Yushchenko, who is in New York for the United Nations General Assembly on Tuesday, has been pushing for the North Atlantic Treaty Organization to accept the Ukraine in an effort to ensure its sovereignty.
"If you analyze the history of Ukraine in the 20th century," Yushchenko said, "you will see that from 1917 to 1991 Ukraine declared its independence six times and five times we lost it."
He blamed the former Soviet Union for the reversals.
Canada and the United States have been strong supporters of the Ukraine's bid to join the 26-member alliance, established after the Second World War to counter Soviet expansion.
France and Germany have been more cautious, however, worrying such a move will strain ties with Russia, which firmly opposes the move.
Three former Soviet Republics — Latvia, Estonia and Lithuania — have already joined NATO, moves that have angered post-Soviet Russian governments.
Yushchenko said whether Ukraine is allowed to join NATO is not for outsiders, like Russia, to decide.
Public support in Ukraine is growing, he said, with 33 per cent of those polled supporting NATO membership while 27 per cent oppose it. Four years ago only 14 per cent of those polled supported joining the organization, Yushchenko said.
Independent polling still shows more Ukrainians are against joining NATO than are willing to join it, however.
Yushchenko re-election in doubt
The Ukrainian president said the Russian invasion of Georgia in August 2008 was a strong selling point for joining NATO, which guarantees that an attack on one member state is viewed as an attack on the alliance.
Yushchenko faces a difficult election battle in January, with some reports saying only five per cent of Ukrainians support him for re-election.

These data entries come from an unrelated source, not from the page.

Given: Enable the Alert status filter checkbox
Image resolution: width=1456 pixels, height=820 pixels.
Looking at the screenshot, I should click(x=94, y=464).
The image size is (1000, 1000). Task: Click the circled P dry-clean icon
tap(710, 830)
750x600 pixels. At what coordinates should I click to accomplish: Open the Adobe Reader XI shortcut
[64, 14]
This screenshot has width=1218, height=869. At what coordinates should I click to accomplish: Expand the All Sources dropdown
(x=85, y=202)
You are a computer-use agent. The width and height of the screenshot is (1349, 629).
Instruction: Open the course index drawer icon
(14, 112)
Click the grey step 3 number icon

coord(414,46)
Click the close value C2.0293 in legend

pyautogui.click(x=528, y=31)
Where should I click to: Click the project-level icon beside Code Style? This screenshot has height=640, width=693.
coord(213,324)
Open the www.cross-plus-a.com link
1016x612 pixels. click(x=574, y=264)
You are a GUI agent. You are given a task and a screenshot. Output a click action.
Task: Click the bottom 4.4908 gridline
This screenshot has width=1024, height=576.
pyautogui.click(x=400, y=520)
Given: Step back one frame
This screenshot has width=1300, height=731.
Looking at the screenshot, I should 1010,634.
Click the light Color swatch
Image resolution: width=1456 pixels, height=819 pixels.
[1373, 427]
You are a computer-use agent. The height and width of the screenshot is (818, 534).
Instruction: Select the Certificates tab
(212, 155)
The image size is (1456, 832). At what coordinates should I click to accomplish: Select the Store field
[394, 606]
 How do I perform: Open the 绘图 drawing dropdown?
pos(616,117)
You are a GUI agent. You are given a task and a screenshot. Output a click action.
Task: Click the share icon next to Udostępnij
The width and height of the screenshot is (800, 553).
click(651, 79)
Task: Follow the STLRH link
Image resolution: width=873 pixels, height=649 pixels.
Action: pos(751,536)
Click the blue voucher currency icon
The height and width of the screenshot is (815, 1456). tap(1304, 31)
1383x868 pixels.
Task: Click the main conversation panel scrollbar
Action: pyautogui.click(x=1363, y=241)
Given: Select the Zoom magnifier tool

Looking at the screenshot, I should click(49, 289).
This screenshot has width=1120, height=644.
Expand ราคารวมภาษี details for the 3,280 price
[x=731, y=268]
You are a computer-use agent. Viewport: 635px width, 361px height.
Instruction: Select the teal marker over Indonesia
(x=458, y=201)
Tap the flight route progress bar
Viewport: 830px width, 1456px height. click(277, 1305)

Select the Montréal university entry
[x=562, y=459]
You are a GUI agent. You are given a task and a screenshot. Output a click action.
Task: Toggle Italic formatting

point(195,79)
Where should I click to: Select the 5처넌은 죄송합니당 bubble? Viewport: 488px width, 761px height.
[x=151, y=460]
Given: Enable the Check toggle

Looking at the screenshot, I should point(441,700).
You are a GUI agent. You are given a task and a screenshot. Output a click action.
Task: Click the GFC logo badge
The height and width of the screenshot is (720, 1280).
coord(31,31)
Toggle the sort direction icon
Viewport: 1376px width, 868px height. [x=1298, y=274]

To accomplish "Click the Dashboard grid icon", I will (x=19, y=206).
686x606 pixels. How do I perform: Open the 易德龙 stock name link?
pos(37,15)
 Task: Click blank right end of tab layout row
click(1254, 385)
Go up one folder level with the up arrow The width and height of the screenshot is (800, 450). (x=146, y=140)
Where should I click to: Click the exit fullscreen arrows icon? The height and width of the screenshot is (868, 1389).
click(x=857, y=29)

Yushchenko himself said his own numbers have his popularity at 10 per cent and rising.
Ukraine's economy has struggled during the global economic recession, with the country relying on an emergency loan from the International Monetary Fund to avoid a complete meltdown.
Parliamentary auditors reported that 879,000 people were unemployed last year, and the IMF said the country's economy will shrink 14 per cent this year.
Yushchenko was poisoned with a deadly dioxin during the Ukrainian presidential election in September 2004 and required dozens of operations to recover, but looked well on Monday, according to reports.